● Problem
Copy out exactly the line that contains "The image size is (311, 314)." and all lines following it to the end of the data.

● Data

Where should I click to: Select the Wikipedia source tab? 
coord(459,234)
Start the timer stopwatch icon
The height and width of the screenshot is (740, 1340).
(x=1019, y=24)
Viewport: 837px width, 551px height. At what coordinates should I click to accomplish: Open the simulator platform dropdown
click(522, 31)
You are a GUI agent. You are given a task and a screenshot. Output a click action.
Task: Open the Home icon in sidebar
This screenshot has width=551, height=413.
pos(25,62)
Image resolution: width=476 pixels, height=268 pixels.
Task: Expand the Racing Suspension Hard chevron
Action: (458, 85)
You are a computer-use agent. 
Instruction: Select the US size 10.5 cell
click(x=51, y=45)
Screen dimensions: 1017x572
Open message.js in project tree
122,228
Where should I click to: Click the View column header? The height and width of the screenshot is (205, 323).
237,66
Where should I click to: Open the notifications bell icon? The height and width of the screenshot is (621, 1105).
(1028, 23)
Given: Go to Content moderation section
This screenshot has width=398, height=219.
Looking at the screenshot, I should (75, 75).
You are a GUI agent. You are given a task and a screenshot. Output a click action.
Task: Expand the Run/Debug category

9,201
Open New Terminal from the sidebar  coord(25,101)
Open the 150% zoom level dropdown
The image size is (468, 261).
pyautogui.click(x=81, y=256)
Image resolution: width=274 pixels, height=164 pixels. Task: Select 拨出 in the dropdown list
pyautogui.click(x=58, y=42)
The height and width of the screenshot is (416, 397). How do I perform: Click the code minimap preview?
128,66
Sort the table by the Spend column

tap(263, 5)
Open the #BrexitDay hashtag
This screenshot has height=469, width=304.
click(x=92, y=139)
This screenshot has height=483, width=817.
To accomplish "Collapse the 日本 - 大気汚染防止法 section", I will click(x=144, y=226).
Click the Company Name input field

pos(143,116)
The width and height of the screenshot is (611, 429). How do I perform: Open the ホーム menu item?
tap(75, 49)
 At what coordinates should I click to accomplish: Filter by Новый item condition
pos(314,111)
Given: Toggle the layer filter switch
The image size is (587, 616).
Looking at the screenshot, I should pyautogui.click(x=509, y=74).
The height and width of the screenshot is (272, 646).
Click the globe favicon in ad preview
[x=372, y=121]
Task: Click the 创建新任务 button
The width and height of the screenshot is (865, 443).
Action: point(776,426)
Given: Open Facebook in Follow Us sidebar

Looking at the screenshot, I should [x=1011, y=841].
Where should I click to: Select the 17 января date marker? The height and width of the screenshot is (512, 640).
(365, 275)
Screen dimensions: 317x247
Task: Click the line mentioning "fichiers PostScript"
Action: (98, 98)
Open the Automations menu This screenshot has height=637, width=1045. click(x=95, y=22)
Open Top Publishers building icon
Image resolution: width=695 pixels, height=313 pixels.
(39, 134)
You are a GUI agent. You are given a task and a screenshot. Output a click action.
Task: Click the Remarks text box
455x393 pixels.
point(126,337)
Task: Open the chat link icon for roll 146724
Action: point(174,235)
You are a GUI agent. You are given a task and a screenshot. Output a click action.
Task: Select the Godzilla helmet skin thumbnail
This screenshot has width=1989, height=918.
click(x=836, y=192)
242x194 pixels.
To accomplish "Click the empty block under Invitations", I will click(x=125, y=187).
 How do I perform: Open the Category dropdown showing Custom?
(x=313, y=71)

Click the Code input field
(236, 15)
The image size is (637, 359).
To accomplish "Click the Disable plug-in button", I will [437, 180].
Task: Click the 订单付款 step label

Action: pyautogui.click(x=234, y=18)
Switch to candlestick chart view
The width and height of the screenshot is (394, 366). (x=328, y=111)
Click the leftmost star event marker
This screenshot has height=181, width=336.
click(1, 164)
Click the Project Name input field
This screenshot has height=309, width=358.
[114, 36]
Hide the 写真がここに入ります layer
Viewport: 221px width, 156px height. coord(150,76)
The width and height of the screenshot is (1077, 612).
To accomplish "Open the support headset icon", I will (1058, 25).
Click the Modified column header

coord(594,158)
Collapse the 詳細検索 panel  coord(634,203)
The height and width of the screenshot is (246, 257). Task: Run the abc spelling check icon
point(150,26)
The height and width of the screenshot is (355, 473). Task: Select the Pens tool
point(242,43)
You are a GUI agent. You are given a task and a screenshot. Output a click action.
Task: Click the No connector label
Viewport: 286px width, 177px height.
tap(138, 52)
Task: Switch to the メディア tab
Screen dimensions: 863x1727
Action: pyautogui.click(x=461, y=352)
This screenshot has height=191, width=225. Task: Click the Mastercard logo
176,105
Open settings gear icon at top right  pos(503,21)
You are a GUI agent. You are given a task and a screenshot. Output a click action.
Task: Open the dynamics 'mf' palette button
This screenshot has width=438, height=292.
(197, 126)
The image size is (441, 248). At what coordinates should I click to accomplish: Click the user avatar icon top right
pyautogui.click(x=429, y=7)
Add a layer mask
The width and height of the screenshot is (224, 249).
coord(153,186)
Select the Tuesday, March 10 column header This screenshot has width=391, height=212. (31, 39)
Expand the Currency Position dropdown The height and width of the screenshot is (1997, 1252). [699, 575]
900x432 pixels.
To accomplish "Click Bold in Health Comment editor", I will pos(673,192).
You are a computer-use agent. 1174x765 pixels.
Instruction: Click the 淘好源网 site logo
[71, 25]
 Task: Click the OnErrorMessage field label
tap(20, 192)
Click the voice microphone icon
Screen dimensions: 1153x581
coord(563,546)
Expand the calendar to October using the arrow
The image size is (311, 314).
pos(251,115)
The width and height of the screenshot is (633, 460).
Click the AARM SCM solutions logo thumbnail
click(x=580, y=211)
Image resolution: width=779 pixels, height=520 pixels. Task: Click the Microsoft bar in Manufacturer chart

● Answer box
The image size is (311, 314).
pos(251,115)
The width and height of the screenshot is (633, 460).
Click the AARM SCM solutions logo thumbnail
click(x=580, y=211)
Image resolution: width=779 pixels, height=520 pixels. Task: Click the Microsoft bar in Manufacturer chart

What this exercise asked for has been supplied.